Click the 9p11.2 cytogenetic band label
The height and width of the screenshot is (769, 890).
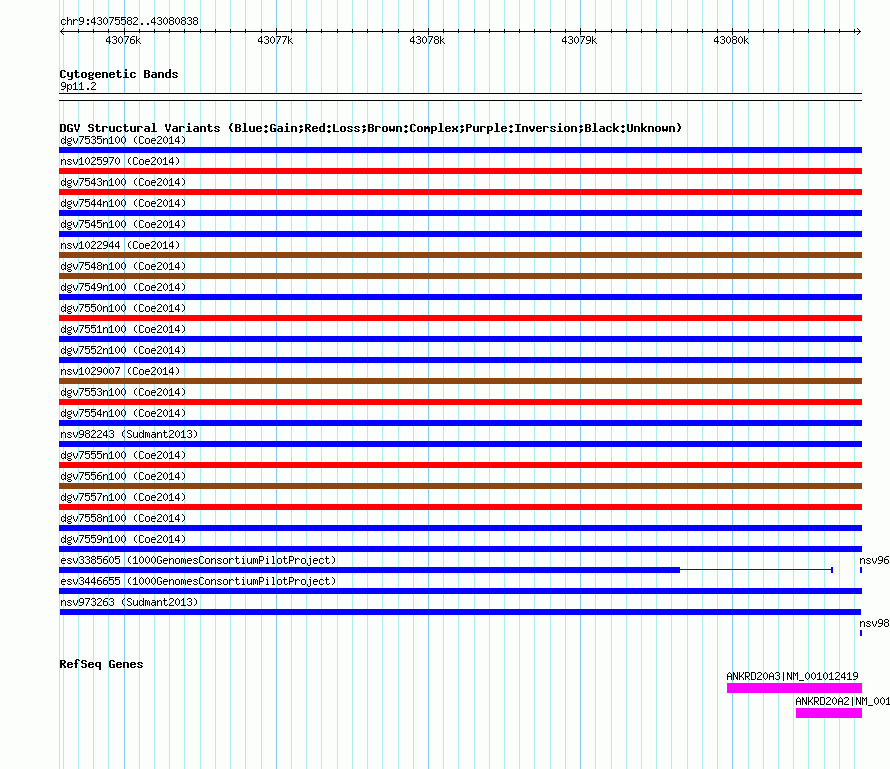point(78,87)
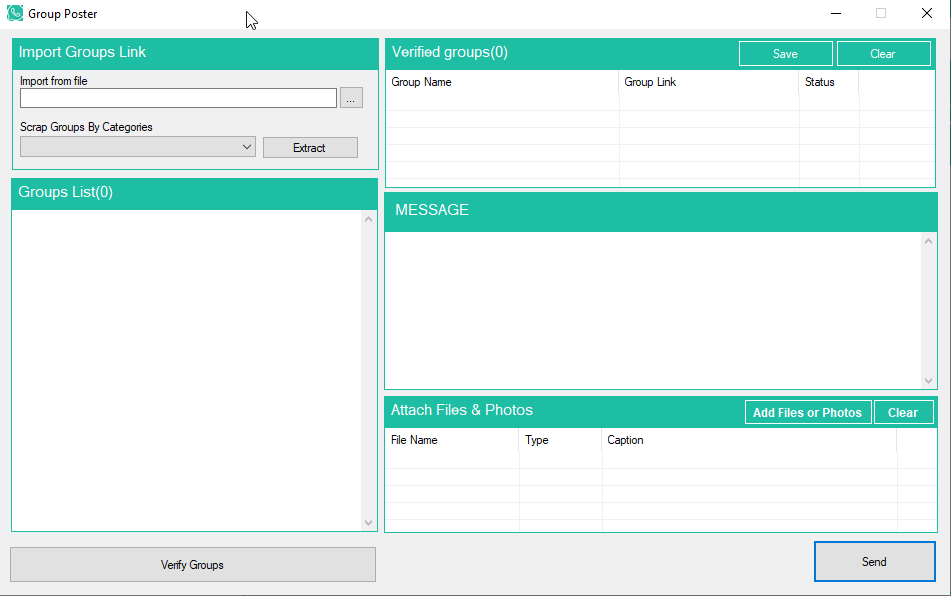Click the Groups List scrollbar down arrow
The width and height of the screenshot is (951, 596).
click(368, 523)
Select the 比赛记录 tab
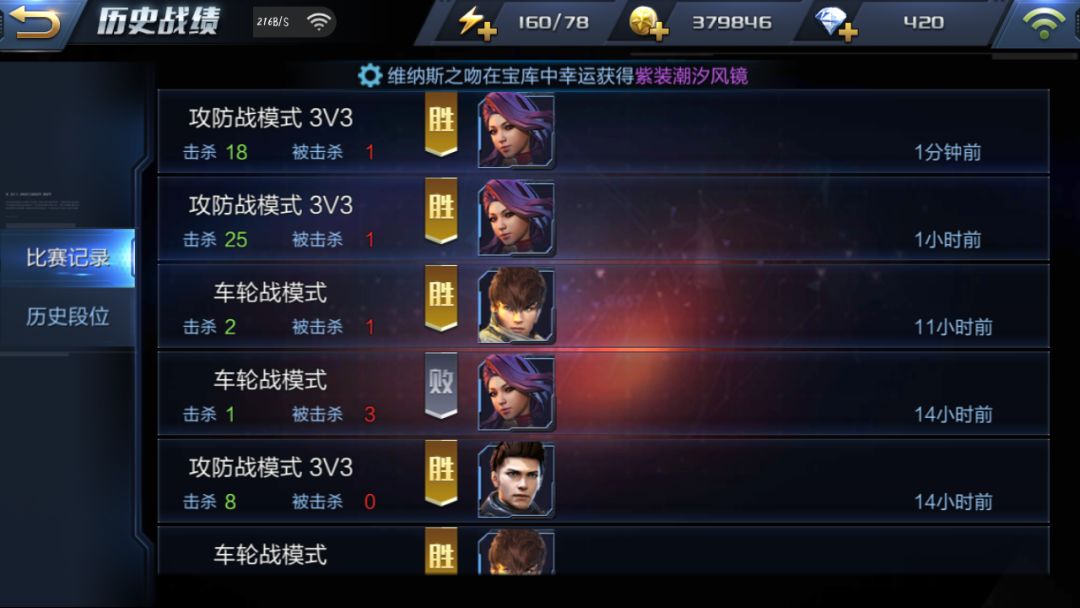The image size is (1080, 608). click(x=68, y=258)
* * *
◆ **Aim of the task**
Each entry above must be restated word for word; the pictures stay out of the copy.

◆ **Solution for this task**
Click the 9p11.2 cytogenetic band label
The height and width of the screenshot is (769, 890).
point(78,87)
Click the Groups List scrollbar down arrow
The width and height of the screenshot is (951, 596).
click(368, 523)
Select the 比赛记录 tab
The image size is (1080, 608). click(x=68, y=258)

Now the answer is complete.